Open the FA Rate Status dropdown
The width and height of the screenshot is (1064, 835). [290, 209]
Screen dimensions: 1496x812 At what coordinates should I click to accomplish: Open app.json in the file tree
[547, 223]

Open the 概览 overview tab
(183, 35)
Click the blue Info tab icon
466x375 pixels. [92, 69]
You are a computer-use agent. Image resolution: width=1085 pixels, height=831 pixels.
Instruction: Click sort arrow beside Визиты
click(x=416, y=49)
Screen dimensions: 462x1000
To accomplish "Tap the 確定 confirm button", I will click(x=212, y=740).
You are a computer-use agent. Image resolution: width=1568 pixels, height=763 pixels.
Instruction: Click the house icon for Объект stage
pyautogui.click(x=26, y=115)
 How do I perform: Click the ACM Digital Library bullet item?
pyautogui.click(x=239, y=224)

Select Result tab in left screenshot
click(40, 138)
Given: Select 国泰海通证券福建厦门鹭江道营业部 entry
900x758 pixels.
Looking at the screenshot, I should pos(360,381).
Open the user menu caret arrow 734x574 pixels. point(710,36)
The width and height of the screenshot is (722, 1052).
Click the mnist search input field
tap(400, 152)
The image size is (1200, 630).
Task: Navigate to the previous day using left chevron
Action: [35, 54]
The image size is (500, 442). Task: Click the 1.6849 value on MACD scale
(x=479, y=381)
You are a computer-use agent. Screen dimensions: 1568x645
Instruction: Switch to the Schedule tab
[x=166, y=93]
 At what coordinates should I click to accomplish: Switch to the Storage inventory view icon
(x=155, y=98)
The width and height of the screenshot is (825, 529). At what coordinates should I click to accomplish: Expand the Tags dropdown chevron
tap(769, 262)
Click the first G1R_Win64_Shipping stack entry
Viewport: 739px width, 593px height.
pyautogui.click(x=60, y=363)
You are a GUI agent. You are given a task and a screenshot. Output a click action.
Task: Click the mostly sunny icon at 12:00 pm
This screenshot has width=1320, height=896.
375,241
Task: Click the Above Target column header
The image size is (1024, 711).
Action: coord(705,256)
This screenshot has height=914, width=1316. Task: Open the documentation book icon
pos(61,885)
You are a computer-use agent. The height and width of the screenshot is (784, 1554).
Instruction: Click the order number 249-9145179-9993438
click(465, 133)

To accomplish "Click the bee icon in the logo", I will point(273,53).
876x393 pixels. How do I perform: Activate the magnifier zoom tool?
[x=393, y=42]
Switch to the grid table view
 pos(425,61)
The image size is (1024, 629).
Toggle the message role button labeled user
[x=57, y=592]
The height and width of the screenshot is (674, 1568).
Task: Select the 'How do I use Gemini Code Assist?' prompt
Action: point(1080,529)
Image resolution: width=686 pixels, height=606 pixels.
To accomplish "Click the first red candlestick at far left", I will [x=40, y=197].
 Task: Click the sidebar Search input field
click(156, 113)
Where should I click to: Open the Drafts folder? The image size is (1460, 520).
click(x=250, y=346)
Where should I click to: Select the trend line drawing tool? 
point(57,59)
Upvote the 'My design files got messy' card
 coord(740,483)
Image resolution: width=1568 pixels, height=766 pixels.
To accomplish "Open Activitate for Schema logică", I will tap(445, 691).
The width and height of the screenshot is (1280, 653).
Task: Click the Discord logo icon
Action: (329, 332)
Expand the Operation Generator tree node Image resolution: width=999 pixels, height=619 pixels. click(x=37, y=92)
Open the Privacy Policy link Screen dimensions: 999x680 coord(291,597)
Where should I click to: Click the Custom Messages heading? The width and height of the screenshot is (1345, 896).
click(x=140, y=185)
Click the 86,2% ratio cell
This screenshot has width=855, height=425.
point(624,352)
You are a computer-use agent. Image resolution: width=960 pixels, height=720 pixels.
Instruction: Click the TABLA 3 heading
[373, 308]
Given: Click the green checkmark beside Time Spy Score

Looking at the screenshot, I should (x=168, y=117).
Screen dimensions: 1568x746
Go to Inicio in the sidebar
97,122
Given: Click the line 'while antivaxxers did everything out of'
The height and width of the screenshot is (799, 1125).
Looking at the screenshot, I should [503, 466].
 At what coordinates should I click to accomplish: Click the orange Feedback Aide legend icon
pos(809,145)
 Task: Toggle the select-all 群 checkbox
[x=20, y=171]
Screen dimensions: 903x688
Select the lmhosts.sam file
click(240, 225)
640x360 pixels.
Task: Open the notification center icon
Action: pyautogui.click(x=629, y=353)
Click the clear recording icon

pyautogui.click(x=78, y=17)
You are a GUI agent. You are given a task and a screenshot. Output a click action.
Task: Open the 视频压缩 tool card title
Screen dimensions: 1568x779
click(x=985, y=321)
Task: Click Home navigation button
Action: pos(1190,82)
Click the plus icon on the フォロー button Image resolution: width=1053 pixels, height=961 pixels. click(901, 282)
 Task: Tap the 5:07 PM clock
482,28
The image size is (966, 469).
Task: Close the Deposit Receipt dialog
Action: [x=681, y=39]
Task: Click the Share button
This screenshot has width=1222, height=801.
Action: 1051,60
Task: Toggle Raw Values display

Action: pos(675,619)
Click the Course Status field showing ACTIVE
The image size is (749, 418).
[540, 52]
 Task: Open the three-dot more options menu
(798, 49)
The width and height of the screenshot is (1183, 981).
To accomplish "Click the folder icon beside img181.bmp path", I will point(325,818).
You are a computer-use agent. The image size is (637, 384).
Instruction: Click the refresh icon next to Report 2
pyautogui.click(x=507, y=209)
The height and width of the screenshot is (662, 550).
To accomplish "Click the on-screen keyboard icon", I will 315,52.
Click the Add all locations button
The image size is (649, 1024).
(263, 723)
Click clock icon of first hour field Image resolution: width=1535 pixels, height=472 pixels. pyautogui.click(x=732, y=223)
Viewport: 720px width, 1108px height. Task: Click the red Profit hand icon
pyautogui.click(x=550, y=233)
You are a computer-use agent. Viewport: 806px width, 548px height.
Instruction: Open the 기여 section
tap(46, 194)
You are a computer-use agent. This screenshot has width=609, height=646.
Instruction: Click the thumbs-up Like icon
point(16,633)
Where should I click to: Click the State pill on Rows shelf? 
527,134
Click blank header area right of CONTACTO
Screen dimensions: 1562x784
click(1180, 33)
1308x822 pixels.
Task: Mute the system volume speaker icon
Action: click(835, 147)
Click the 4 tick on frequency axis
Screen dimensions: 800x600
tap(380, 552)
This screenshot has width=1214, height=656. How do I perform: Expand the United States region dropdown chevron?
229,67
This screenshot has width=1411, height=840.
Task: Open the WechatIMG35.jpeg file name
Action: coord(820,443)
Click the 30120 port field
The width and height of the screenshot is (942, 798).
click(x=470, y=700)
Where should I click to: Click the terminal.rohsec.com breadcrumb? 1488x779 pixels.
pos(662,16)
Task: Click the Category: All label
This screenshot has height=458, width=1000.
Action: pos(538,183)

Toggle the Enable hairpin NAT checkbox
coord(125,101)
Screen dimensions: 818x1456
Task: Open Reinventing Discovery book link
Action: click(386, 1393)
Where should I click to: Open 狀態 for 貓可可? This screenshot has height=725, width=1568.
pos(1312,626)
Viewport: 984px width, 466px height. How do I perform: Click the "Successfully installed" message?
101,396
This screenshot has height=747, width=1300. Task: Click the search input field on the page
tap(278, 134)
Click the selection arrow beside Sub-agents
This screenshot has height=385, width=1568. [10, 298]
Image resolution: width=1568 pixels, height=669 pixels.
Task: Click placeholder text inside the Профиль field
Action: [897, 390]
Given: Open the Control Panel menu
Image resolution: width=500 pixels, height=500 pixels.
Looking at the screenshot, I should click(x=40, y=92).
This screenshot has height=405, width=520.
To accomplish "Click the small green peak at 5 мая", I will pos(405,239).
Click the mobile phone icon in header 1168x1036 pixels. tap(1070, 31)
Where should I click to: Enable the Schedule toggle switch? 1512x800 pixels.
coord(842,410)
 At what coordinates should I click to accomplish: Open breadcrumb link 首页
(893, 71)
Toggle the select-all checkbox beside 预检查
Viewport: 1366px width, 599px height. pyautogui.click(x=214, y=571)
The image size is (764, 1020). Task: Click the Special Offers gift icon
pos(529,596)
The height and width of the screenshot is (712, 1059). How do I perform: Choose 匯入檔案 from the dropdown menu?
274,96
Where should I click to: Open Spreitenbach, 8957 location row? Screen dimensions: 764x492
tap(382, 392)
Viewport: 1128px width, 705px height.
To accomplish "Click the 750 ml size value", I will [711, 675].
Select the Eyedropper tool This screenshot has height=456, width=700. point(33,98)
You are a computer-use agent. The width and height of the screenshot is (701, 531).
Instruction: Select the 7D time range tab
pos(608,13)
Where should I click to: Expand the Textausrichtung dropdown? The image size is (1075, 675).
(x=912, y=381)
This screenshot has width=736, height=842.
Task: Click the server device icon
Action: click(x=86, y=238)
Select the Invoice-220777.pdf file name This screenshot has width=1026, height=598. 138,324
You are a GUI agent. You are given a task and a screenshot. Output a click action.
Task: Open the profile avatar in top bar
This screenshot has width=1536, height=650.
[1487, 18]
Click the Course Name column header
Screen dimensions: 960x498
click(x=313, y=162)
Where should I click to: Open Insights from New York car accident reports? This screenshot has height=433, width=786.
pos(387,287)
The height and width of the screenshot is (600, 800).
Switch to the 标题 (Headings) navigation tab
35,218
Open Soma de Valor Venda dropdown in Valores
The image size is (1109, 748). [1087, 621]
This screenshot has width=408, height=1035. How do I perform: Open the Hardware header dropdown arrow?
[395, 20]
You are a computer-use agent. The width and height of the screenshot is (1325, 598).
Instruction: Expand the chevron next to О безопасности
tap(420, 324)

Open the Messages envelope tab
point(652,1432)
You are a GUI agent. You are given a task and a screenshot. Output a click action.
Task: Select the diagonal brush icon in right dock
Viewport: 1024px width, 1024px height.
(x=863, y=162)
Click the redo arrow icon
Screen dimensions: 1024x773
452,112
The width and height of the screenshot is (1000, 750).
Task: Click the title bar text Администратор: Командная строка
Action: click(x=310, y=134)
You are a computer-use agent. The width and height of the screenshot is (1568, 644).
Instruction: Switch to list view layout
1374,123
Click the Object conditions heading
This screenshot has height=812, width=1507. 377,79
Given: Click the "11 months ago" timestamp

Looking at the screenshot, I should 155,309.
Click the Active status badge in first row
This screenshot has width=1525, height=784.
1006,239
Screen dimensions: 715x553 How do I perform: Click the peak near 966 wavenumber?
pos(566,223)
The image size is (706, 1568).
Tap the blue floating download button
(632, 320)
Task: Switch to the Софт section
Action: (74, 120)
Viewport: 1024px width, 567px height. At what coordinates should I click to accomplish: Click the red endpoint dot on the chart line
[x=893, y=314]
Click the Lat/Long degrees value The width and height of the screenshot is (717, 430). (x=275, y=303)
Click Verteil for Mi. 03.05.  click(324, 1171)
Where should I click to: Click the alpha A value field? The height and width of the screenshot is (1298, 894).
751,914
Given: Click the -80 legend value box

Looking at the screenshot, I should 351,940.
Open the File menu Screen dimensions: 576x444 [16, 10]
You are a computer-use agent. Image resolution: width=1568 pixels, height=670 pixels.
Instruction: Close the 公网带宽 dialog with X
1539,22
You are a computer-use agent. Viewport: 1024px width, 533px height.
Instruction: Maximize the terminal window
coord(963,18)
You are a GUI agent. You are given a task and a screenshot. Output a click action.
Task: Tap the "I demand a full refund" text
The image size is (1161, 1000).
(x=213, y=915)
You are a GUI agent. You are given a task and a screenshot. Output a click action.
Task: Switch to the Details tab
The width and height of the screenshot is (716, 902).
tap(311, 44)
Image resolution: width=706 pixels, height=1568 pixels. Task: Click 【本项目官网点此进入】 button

• EXERCISE REQUIREMENTS
Wherever "first" appears in a line of the entries, copy that line.

• EXERCISE OUTPUT
Click the first G1R_Win64_Shipping stack entry
To accomplish "Click the first red candlestick at far left", I will [x=40, y=197].
Click clock icon of first hour field Image resolution: width=1535 pixels, height=472 pixels. pyautogui.click(x=732, y=223)
Click the Active status badge in first row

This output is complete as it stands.